- THE INPUT

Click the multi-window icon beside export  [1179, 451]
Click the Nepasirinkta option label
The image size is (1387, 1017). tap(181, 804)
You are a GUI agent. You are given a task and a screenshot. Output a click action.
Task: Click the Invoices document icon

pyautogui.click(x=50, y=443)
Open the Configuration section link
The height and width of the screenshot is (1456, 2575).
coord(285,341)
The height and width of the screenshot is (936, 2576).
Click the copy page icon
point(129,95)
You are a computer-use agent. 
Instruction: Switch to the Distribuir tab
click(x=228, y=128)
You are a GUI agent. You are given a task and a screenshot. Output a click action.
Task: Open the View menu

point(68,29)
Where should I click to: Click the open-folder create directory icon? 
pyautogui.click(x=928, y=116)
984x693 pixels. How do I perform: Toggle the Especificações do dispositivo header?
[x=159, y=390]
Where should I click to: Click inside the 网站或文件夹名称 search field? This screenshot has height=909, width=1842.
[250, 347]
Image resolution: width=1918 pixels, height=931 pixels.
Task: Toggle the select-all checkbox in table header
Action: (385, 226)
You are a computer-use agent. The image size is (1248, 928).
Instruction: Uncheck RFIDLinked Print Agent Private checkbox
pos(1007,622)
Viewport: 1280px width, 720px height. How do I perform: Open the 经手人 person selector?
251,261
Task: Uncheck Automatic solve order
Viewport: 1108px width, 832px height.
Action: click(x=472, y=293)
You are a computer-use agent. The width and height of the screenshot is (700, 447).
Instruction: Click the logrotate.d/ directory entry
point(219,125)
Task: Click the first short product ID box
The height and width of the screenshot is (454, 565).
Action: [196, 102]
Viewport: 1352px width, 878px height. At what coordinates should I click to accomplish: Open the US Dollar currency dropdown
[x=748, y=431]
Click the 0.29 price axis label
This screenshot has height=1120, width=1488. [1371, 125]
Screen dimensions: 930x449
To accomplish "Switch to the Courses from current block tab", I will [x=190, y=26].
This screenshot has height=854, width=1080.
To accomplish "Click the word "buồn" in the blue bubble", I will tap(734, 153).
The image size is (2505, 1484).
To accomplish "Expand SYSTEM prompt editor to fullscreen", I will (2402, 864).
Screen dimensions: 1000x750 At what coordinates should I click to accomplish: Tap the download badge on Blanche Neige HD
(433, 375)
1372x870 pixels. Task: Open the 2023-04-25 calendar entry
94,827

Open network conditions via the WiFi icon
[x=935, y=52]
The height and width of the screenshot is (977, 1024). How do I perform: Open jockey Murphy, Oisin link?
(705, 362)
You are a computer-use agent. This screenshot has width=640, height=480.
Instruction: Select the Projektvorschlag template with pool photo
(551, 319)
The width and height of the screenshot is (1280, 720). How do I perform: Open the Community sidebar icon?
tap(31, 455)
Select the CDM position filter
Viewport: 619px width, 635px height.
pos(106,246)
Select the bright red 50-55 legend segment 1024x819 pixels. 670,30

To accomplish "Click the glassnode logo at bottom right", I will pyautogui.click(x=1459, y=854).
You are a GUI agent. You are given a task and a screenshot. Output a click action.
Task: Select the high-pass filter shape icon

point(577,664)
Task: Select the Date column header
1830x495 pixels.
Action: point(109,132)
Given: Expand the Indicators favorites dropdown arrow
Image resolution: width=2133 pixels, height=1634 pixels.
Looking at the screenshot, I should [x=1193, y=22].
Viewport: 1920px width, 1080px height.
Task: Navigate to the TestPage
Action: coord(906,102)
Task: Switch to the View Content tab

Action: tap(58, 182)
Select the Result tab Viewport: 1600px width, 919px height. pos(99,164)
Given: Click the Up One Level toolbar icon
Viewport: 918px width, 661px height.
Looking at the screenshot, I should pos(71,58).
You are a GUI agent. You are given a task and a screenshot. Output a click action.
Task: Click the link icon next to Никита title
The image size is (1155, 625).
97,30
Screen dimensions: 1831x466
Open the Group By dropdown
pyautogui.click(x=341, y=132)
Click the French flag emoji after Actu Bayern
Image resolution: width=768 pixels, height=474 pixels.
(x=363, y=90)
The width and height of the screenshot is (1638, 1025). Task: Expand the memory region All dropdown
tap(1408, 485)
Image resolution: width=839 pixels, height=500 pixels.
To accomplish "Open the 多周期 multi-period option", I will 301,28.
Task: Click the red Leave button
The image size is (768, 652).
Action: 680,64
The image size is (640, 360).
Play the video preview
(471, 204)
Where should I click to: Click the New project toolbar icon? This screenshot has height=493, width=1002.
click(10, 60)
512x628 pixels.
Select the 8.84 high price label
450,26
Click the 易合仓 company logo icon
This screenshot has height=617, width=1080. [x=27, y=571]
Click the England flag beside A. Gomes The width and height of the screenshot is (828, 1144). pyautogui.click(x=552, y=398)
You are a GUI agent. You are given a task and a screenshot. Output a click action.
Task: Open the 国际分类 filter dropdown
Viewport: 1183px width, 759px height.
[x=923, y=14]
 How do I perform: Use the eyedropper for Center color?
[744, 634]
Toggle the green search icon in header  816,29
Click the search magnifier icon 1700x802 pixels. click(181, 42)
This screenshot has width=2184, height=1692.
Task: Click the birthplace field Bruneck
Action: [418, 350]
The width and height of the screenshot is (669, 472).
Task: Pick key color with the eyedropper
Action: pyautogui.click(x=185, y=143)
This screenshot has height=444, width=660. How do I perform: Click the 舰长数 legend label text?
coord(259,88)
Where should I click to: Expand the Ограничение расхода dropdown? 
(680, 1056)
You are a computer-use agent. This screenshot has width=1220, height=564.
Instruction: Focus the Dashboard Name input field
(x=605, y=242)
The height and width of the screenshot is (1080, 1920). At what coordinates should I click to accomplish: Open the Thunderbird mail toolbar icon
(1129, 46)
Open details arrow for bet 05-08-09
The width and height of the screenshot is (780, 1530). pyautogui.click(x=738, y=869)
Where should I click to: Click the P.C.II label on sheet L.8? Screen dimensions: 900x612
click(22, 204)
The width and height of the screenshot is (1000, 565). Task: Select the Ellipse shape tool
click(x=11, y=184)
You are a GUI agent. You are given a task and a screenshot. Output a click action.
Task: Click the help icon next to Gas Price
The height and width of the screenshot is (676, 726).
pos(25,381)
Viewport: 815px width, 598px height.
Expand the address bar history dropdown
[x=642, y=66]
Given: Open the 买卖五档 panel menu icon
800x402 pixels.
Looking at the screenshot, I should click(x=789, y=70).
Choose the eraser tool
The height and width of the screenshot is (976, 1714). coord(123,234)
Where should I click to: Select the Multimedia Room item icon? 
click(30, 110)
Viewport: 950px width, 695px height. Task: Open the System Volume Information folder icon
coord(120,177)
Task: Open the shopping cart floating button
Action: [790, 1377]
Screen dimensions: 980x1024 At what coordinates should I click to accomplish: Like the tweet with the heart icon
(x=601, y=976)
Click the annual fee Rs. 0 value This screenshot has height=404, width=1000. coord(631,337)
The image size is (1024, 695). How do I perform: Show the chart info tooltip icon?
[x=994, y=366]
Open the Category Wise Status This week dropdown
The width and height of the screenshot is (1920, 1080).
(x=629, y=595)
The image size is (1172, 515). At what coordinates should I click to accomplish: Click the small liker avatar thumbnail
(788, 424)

- GIVEN REQUEST
Extract the full data above, reproducing every line verbatim and without alteration.

- ANSWER TO THE PROBLEM
Click the multi-window icon beside export  [1179, 451]
Click the Nepasirinkta option label
The image size is (1387, 1017). tap(181, 804)
You are a GUI agent. You are given a task and a screenshot. Output a click action.
Task: Click the Invoices document icon

pyautogui.click(x=50, y=443)
Open the Configuration section link
The height and width of the screenshot is (1456, 2575).
coord(285,341)
The height and width of the screenshot is (936, 2576).
Click the copy page icon
point(129,95)
You are a computer-use agent. 
Instruction: Switch to the Distribuir tab
click(x=228, y=128)
You are a GUI agent. You are given a task and a screenshot. Output a click action.
Task: Open the View menu

point(68,29)
Where should I click to: Click the open-folder create directory icon? 
pyautogui.click(x=928, y=116)
984x693 pixels. How do I perform: Toggle the Especificações do dispositivo header?
[x=159, y=390]
Where should I click to: Click inside the 网站或文件夹名称 search field? This screenshot has height=909, width=1842.
[250, 347]
Image resolution: width=1918 pixels, height=931 pixels.
Task: Toggle the select-all checkbox in table header
Action: (385, 226)
You are a computer-use agent. The image size is (1248, 928).
Instruction: Uncheck RFIDLinked Print Agent Private checkbox
pos(1007,622)
Viewport: 1280px width, 720px height. How do I perform: Open the 经手人 person selector?
251,261
Task: Uncheck Automatic solve order
Viewport: 1108px width, 832px height.
Action: click(x=472, y=293)
You are a computer-use agent. The width and height of the screenshot is (700, 447).
Instruction: Click the logrotate.d/ directory entry
point(219,125)
Task: Click the first short product ID box
The height and width of the screenshot is (454, 565).
Action: [196, 102]
Viewport: 1352px width, 878px height. At what coordinates should I click to accomplish: Open the US Dollar currency dropdown
[x=748, y=431]
Click the 0.29 price axis label
This screenshot has height=1120, width=1488. [1371, 125]
Screen dimensions: 930x449
To accomplish "Switch to the Courses from current block tab", I will [x=190, y=26].
This screenshot has height=854, width=1080.
To accomplish "Click the word "buồn" in the blue bubble", I will tap(734, 153).
The image size is (2505, 1484).
To accomplish "Expand SYSTEM prompt editor to fullscreen", I will (2402, 864).
Screen dimensions: 1000x750 At what coordinates should I click to accomplish: Tap the download badge on Blanche Neige HD
(433, 375)
1372x870 pixels. Task: Open the 2023-04-25 calendar entry
94,827

Open network conditions via the WiFi icon
[x=935, y=52]
The height and width of the screenshot is (977, 1024). How do I perform: Open jockey Murphy, Oisin link?
(705, 362)
You are a computer-use agent. This screenshot has width=640, height=480.
Instruction: Select the Projektvorschlag template with pool photo
(551, 319)
The width and height of the screenshot is (1280, 720). How do I perform: Open the Community sidebar icon?
tap(31, 455)
Select the CDM position filter
Viewport: 619px width, 635px height.
pos(106,246)
Select the bright red 50-55 legend segment 1024x819 pixels. 670,30

To accomplish "Click the glassnode logo at bottom right", I will pyautogui.click(x=1459, y=854).
You are a GUI agent. You are given a task and a screenshot. Output a click action.
Task: Select the high-pass filter shape icon

point(577,664)
Task: Select the Date column header
1830x495 pixels.
Action: point(109,132)
Given: Expand the Indicators favorites dropdown arrow
Image resolution: width=2133 pixels, height=1634 pixels.
Looking at the screenshot, I should [x=1193, y=22].
Viewport: 1920px width, 1080px height.
Task: Navigate to the TestPage
Action: coord(906,102)
Task: Switch to the View Content tab

Action: tap(58, 182)
Select the Result tab Viewport: 1600px width, 919px height. pos(99,164)
Given: Click the Up One Level toolbar icon
Viewport: 918px width, 661px height.
Looking at the screenshot, I should pos(71,58).
You are a GUI agent. You are given a task and a screenshot. Output a click action.
Task: Click the link icon next to Никита title
The image size is (1155, 625).
97,30
Screen dimensions: 1831x466
Open the Group By dropdown
pyautogui.click(x=341, y=132)
Click the French flag emoji after Actu Bayern
Image resolution: width=768 pixels, height=474 pixels.
(x=363, y=90)
The width and height of the screenshot is (1638, 1025). Task: Expand the memory region All dropdown
tap(1408, 485)
Image resolution: width=839 pixels, height=500 pixels.
To accomplish "Open the 多周期 multi-period option", I will 301,28.
Task: Click the red Leave button
The image size is (768, 652).
Action: 680,64
The image size is (640, 360).
Play the video preview
(471, 204)
Where should I click to: Click the New project toolbar icon? This screenshot has height=493, width=1002.
click(10, 60)
512x628 pixels.
Select the 8.84 high price label
450,26
Click the 易合仓 company logo icon
This screenshot has height=617, width=1080. [x=27, y=571]
Click the England flag beside A. Gomes The width and height of the screenshot is (828, 1144). pyautogui.click(x=552, y=398)
You are a GUI agent. You are given a task and a screenshot. Output a click action.
Task: Open the 国际分类 filter dropdown
Viewport: 1183px width, 759px height.
[x=923, y=14]
 How do I perform: Use the eyedropper for Center color?
[744, 634]
Toggle the green search icon in header  816,29
Click the search magnifier icon 1700x802 pixels. click(181, 42)
This screenshot has width=2184, height=1692.
Task: Click the birthplace field Bruneck
Action: [418, 350]
The width and height of the screenshot is (669, 472).
Task: Pick key color with the eyedropper
Action: pyautogui.click(x=185, y=143)
This screenshot has height=444, width=660. How do I perform: Click the 舰长数 legend label text?
coord(259,88)
Where should I click to: Expand the Ограничение расхода dropdown? 
(680, 1056)
You are a computer-use agent. This screenshot has width=1220, height=564.
Instruction: Focus the Dashboard Name input field
(x=605, y=242)
The height and width of the screenshot is (1080, 1920). At what coordinates should I click to accomplish: Open the Thunderbird mail toolbar icon
(1129, 46)
Open details arrow for bet 05-08-09
The width and height of the screenshot is (780, 1530). pyautogui.click(x=738, y=869)
Where should I click to: Click the P.C.II label on sheet L.8? Screen dimensions: 900x612
click(22, 204)
The width and height of the screenshot is (1000, 565). Task: Select the Ellipse shape tool
click(x=11, y=184)
You are a GUI agent. You are given a task and a screenshot. Output a click action.
Task: Click the help icon next to Gas Price
The height and width of the screenshot is (676, 726).
pos(25,381)
Viewport: 815px width, 598px height.
Expand the address bar history dropdown
[x=642, y=66]
Given: Open the 买卖五档 panel menu icon
800x402 pixels.
Looking at the screenshot, I should click(x=789, y=70).
Choose the eraser tool
The height and width of the screenshot is (976, 1714). coord(123,234)
Where should I click to: Select the Multimedia Room item icon? 
click(30, 110)
Viewport: 950px width, 695px height. Task: Open the System Volume Information folder icon
coord(120,177)
Task: Open the shopping cart floating button
Action: [790, 1377]
Screen dimensions: 980x1024 At what coordinates should I click to accomplish: Like the tweet with the heart icon
(x=601, y=976)
Click the annual fee Rs. 0 value This screenshot has height=404, width=1000. coord(631,337)
The image size is (1024, 695). How do I perform: Show the chart info tooltip icon?
[x=994, y=366]
Open the Category Wise Status This week dropdown
The width and height of the screenshot is (1920, 1080).
(x=629, y=595)
The image size is (1172, 515). At what coordinates should I click to accomplish: Click the small liker avatar thumbnail
(788, 424)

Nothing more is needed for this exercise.